Mobile Mini (MINI) has had to deal with plenty of adversity in the industries it serves, and that has taken its toll on the company's own business prospects. Although its storage solutions business has applications for customers throughout the economy, Mobile Mini's tank and pump division primarily serves the energy industry. 2017's decline in crude oil prices has once again hurt the companies that most need Mobile Mini's services in that arena.
Coming into Friday's second-quarter financial report, Mobile Mini investors were hopeful that the company would at least be able to produce minimal growth from year-ago levels. Revenue numbers were fairly encouraging, but a decline on the bottom line on an adjusted basis showed some of the difficulties that the company continued to face. Let's look more closely at Mobile Mini and what its latest results mean for the storage specialist.
Mobile Mini's bottom line looks a bit less energetic
Mobile Mini's second-quarter results were mixed in most investors' eyes. Total revenue picked up almost 3% to $126.7 million, which was slightly better than the 2% growth that most of those following the stock had expected. GAAP net income more than doubled, but adjusted net income was down 7% to $10.4 million. The resulting $0.24 per share in adjusted earnings fell short of the consensus forecast among investors for $0.26 per share.
Looking more closely at Mobile Mini's results, business trends from past quarters generally continued. Outright sales of units climbed at an impressive 24% rate, but revenue from rentals was up just 1% from where they were a year ago.

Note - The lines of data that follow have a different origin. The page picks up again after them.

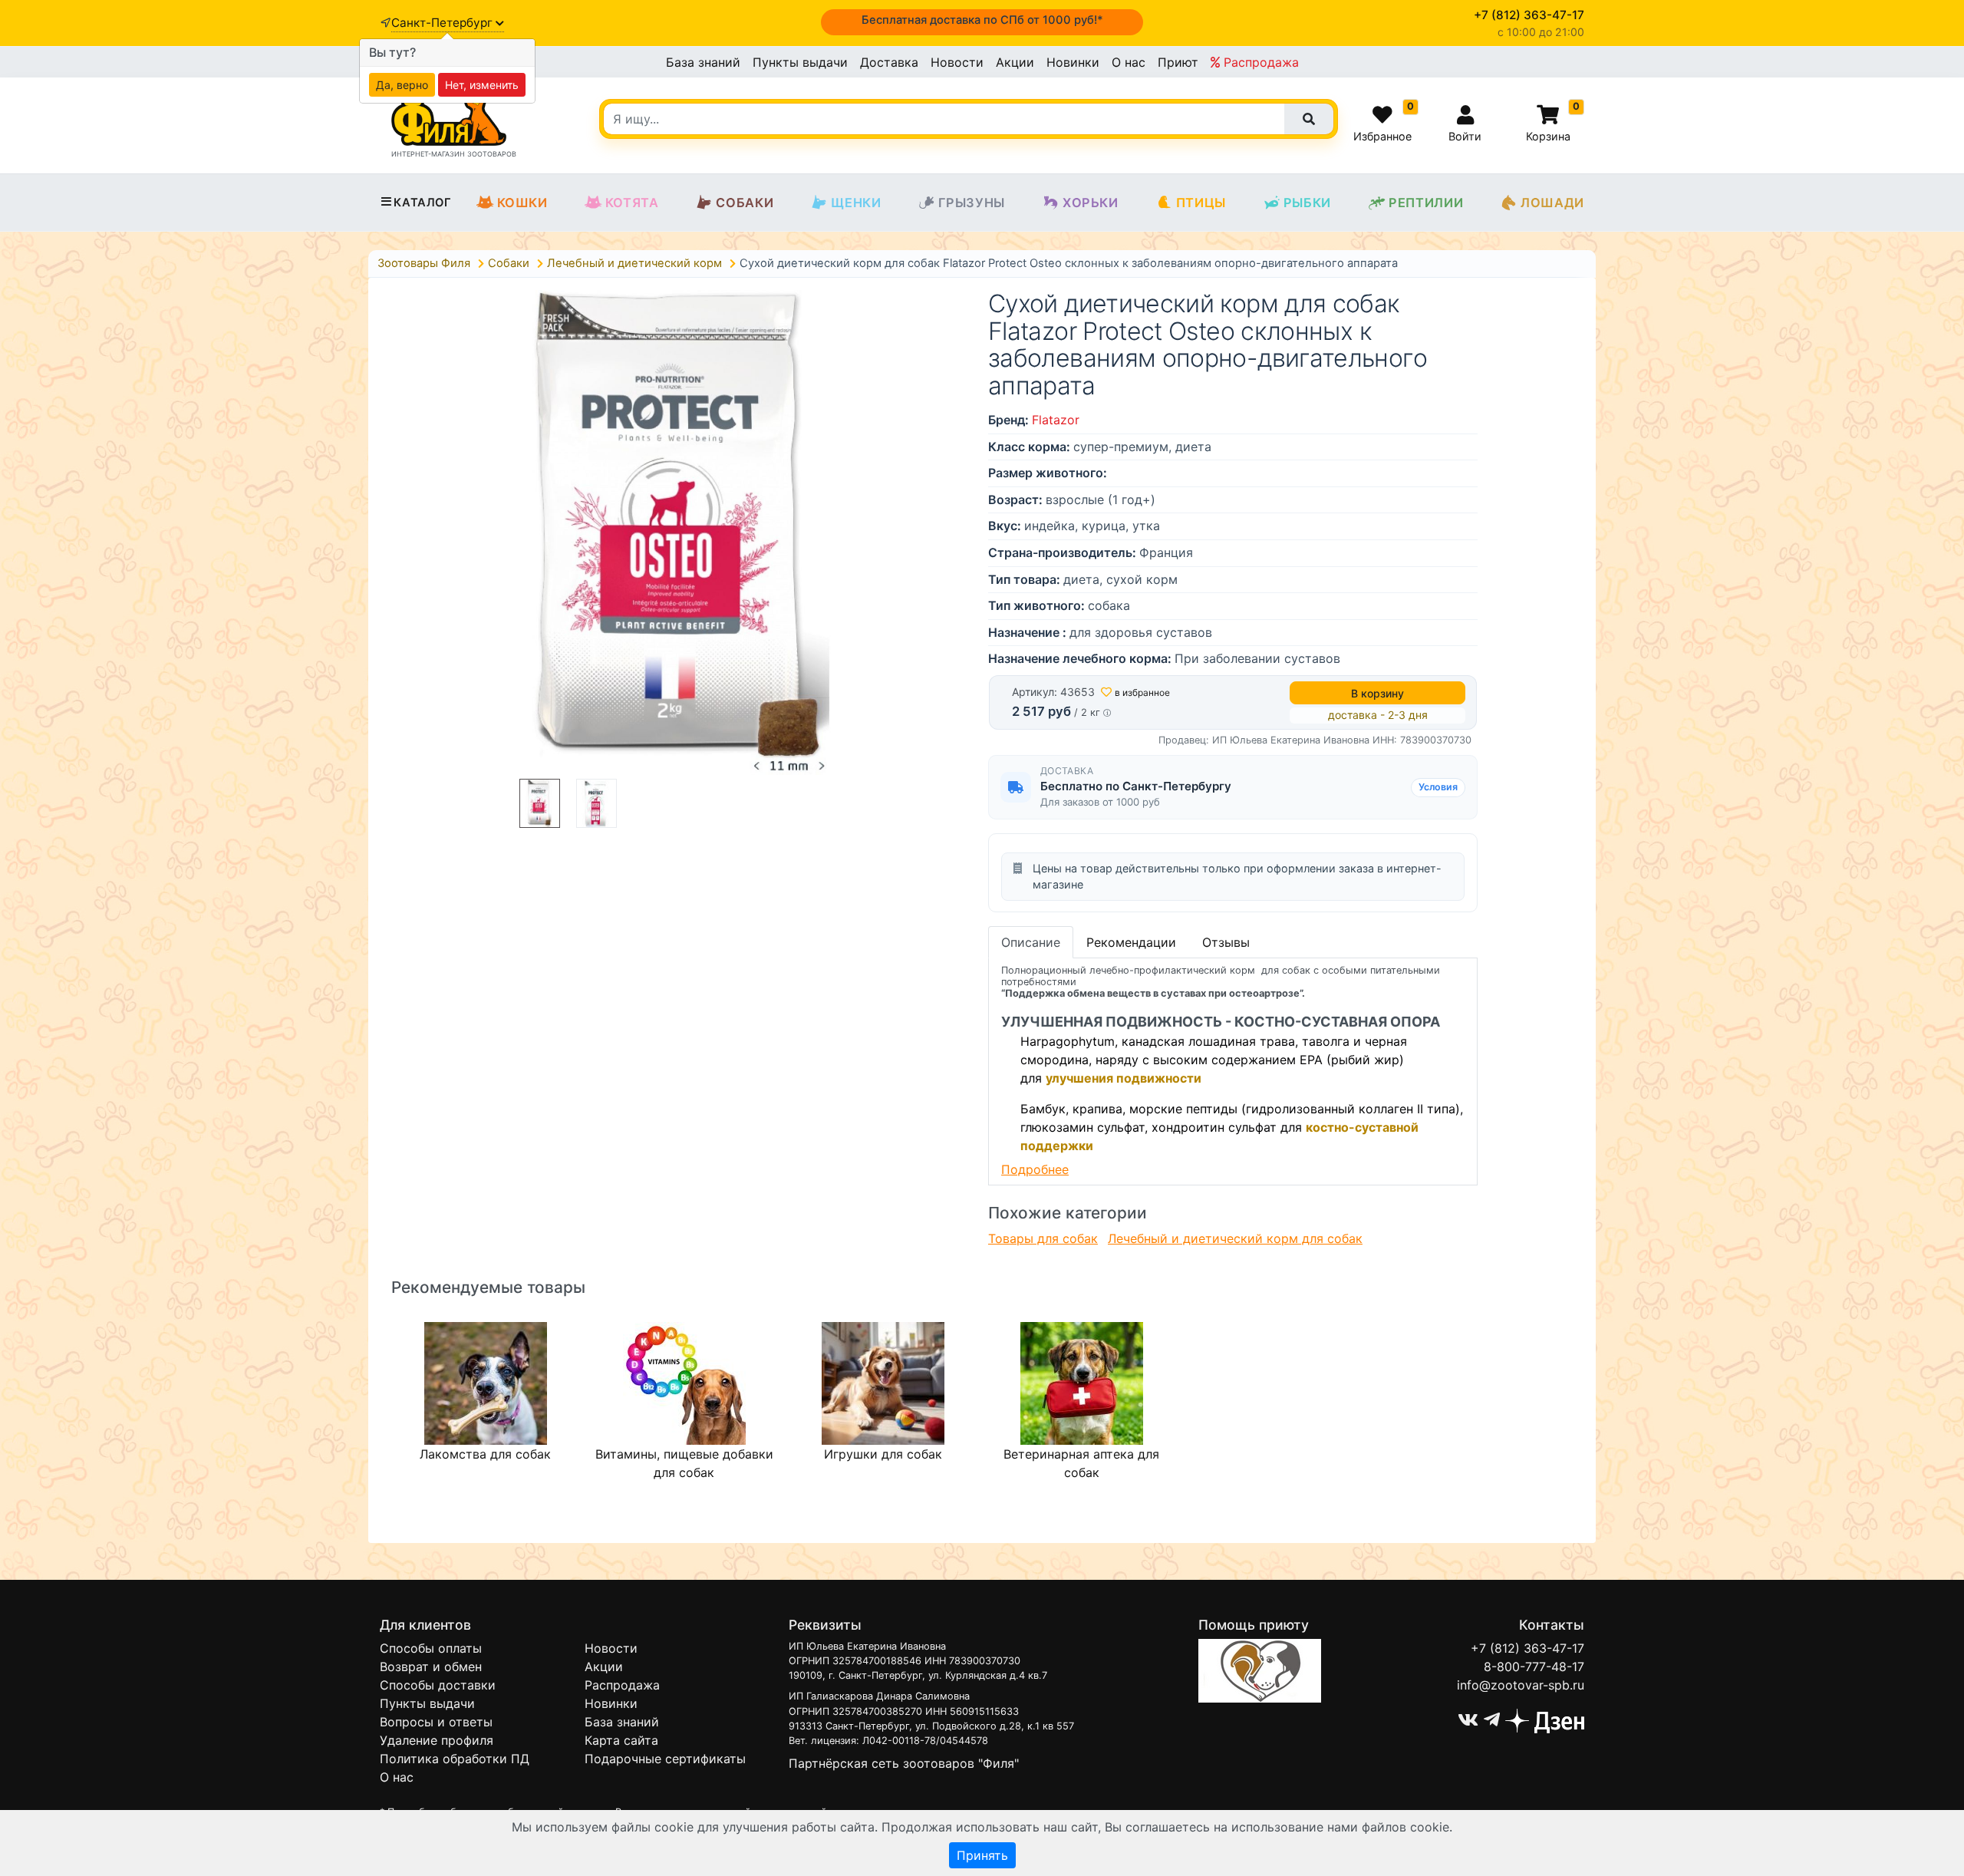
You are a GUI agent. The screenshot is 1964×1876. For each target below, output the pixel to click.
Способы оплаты (431, 1648)
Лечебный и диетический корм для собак (1235, 1238)
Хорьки (1091, 202)
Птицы (1201, 202)
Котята (632, 202)
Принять (982, 1855)
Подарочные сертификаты (665, 1758)
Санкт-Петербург (443, 22)
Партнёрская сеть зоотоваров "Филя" (904, 1763)
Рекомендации (1131, 942)
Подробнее (1035, 1169)
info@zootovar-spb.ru (1520, 1685)
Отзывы (1226, 942)
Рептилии (1426, 202)
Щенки (856, 202)
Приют (1178, 62)
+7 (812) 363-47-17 (1527, 1648)
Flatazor (1055, 419)
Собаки (744, 202)
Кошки (522, 202)
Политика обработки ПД (454, 1758)
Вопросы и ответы (436, 1721)
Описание (1030, 942)
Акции (1015, 62)
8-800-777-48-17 (1534, 1666)
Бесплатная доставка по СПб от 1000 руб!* (982, 20)
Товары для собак (1043, 1238)
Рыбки (1307, 202)
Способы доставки (438, 1685)
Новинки (1072, 62)
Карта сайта (621, 1740)
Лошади (1552, 202)
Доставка (889, 62)
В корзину (1377, 693)
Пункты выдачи (800, 62)
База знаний (703, 62)
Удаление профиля (436, 1740)
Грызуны (971, 202)
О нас (1128, 62)
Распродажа (1259, 62)
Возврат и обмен (431, 1666)
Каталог (422, 202)
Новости (957, 62)
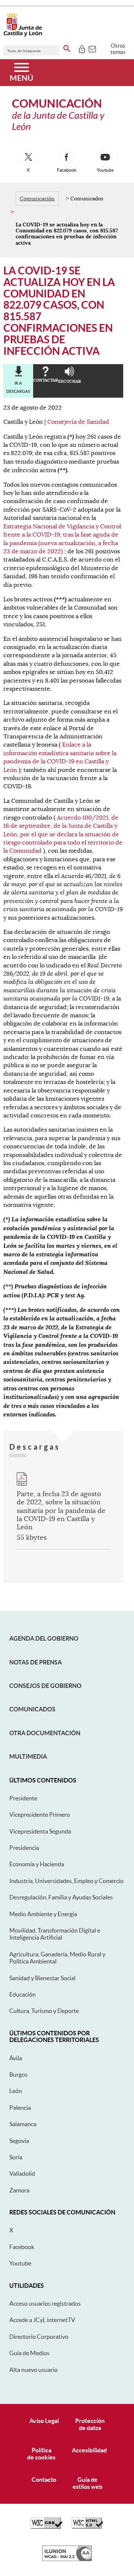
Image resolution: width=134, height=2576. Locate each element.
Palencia (20, 2107)
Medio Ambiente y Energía (43, 1914)
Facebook (21, 2246)
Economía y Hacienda (36, 1864)
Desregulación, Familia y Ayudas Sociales (61, 1897)
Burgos (18, 2074)
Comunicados (32, 1709)
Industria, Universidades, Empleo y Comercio (66, 1880)
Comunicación (37, 198)
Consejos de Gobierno (45, 1685)
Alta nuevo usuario (33, 2369)
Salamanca (22, 2124)
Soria (15, 2157)
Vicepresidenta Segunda (40, 1831)
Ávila (15, 2058)
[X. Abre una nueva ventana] (28, 158)
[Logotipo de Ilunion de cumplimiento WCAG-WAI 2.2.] (67, 2559)
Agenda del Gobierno (44, 1638)
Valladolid (22, 2173)
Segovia (19, 2140)
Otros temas (118, 48)
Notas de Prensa (35, 1662)
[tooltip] (81, 48)
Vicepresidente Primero (39, 1814)
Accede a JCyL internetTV (42, 2319)
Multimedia (28, 1756)
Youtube (20, 2263)
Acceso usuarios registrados (45, 2303)
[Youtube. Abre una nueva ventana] (105, 158)
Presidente (23, 1798)
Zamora (19, 2190)
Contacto (44, 2479)
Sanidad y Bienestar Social (42, 1978)
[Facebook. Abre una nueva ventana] (66, 158)
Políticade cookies (41, 2454)
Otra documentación (44, 1733)
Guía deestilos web (87, 2483)
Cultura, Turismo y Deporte (44, 2010)
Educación (22, 1994)
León (15, 2090)
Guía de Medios (29, 2353)
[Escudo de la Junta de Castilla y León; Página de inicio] (22, 35)
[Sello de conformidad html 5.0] (87, 2527)
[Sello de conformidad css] (47, 2527)
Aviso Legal (44, 2420)
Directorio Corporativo (38, 2336)
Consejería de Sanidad (78, 422)
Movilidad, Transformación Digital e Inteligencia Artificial (54, 1934)
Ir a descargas (18, 387)
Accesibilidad (89, 2450)
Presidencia (24, 1847)
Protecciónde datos (90, 2424)
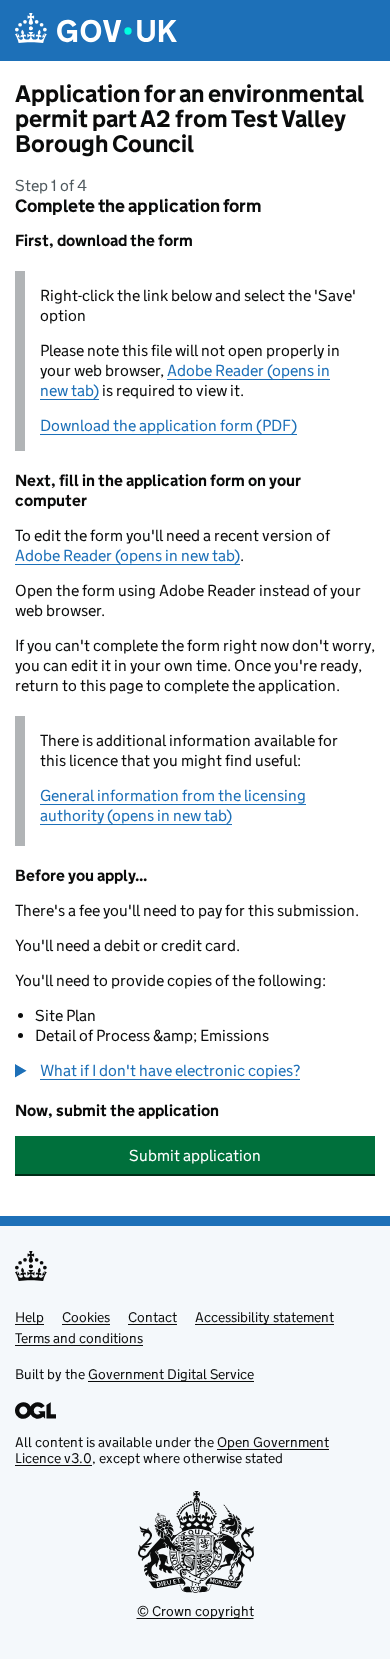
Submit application (195, 1155)
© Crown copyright (195, 1611)
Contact (152, 1317)
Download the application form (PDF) (168, 425)
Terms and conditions (79, 1338)
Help (29, 1317)
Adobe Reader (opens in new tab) (127, 555)
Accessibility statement (264, 1317)
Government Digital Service (171, 1374)
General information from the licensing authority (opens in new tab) (173, 805)
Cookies (86, 1317)
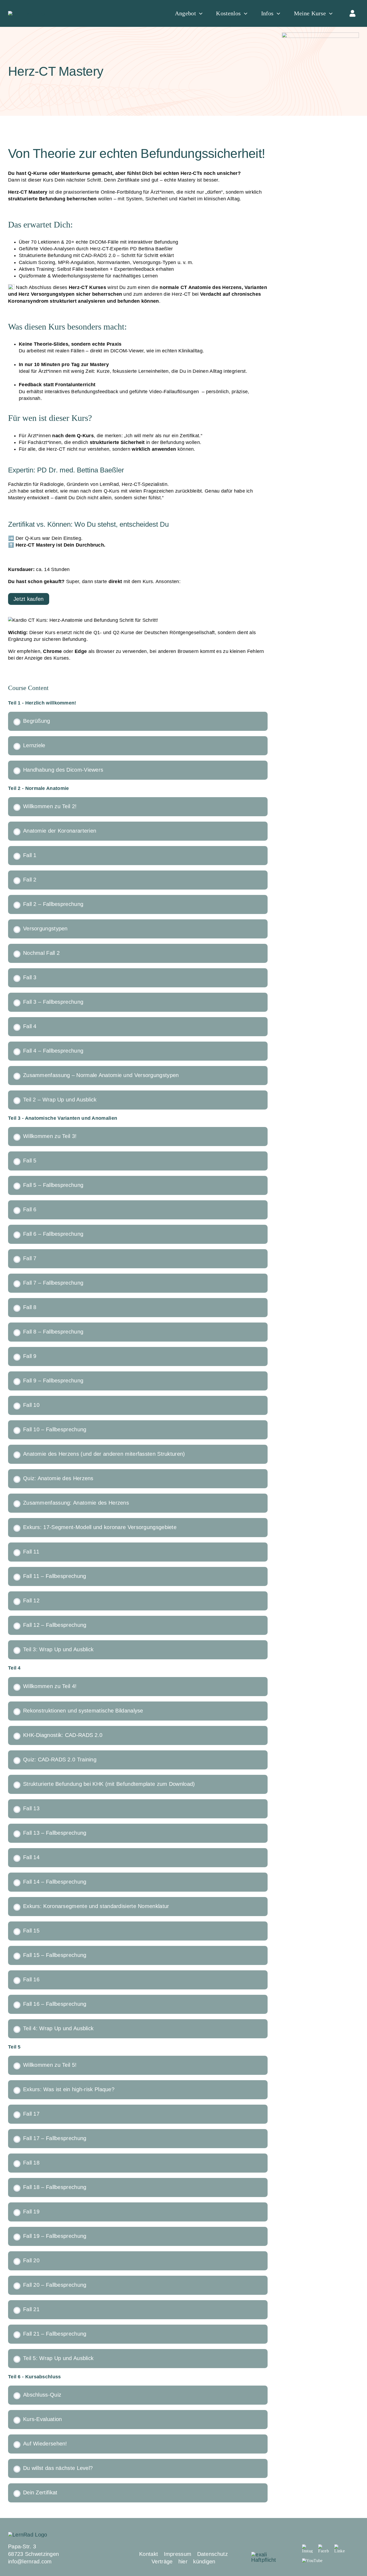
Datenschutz (212, 2554)
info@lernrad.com (30, 2561)
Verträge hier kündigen (183, 2561)
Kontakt (148, 2554)
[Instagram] (307, 2548)
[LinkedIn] (339, 2548)
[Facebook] (323, 2548)
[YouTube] (312, 2560)
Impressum (178, 2554)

Mobile Mini's segment performance also remained similar to what we've seen recently. The storage solutions business enjoyed a 3.5% rise in segment revenue, coming from a good mix of rental and sales activity despite currency-related headwinds. Activations in the segment climbed 12%, helping Mobile Mini hit an all-time high on that metric for the quarter. Average units rented climbed by between 4% and 5%, and the company was able to boost rental rates by nearly 3% compared to last year's levels. Operating income inched higher by less than 1%.
The tank and pump solutions segment didn't do as well for Mobile Mini. Revenue dropped by 1%, and a large increase in overhead costs almost wiped out operating income from the segment. Mobile Mini pointed out the sequential improvement from the first quarter, noting that increased project work helped to support tank and pump solutions during the quarter.
Operationally, Mobile Mini saw store counts fall by three, but rental fleet units moved higher slightly. Average utilization figures improved by about a percentage point for both parts of the business, building optimism for the future.
What's next for Mobile Mini?
CEO Erik Olsson was happy with the company's ability to stay strong even in tough conditions. "Our sales approach and commitment to world-class customer service continue to drive revenue growth [in storage solutions]," Olsson said, and "our outlook for Tank & Pump remains positive for the rest of 2017, although both market fluctuations and the timing of our customers' projects introduce variability into year-over-year comparisons."
Mobile Mini also remains committed to treating its shareholders well by returning capital through quarterly dividends. The company sustained its current dividend, which amounts to a 3% yield. Even though Mobile Mini's payout ratio is relatively high, income investors are still optimistic that the company can continue its streak of 10% increases in quarterly payouts when it next considers higher dividends in early 2018.
Mobile Mini shareholders took the earnings news in stride and focused on the more optimistic aspects of the report, and the stock jumped 6% in the opening minutes of morning trading following the announcement. Even though the company would like the energy industry to rebound so its tank and pump division can return to more normal levels of activity and pursue growth opportunities, Mobile Mini remains confident in its long-term approach toward boosting its entire business, and investors appear to believe that the best is yet to come for the storage specialist going forward.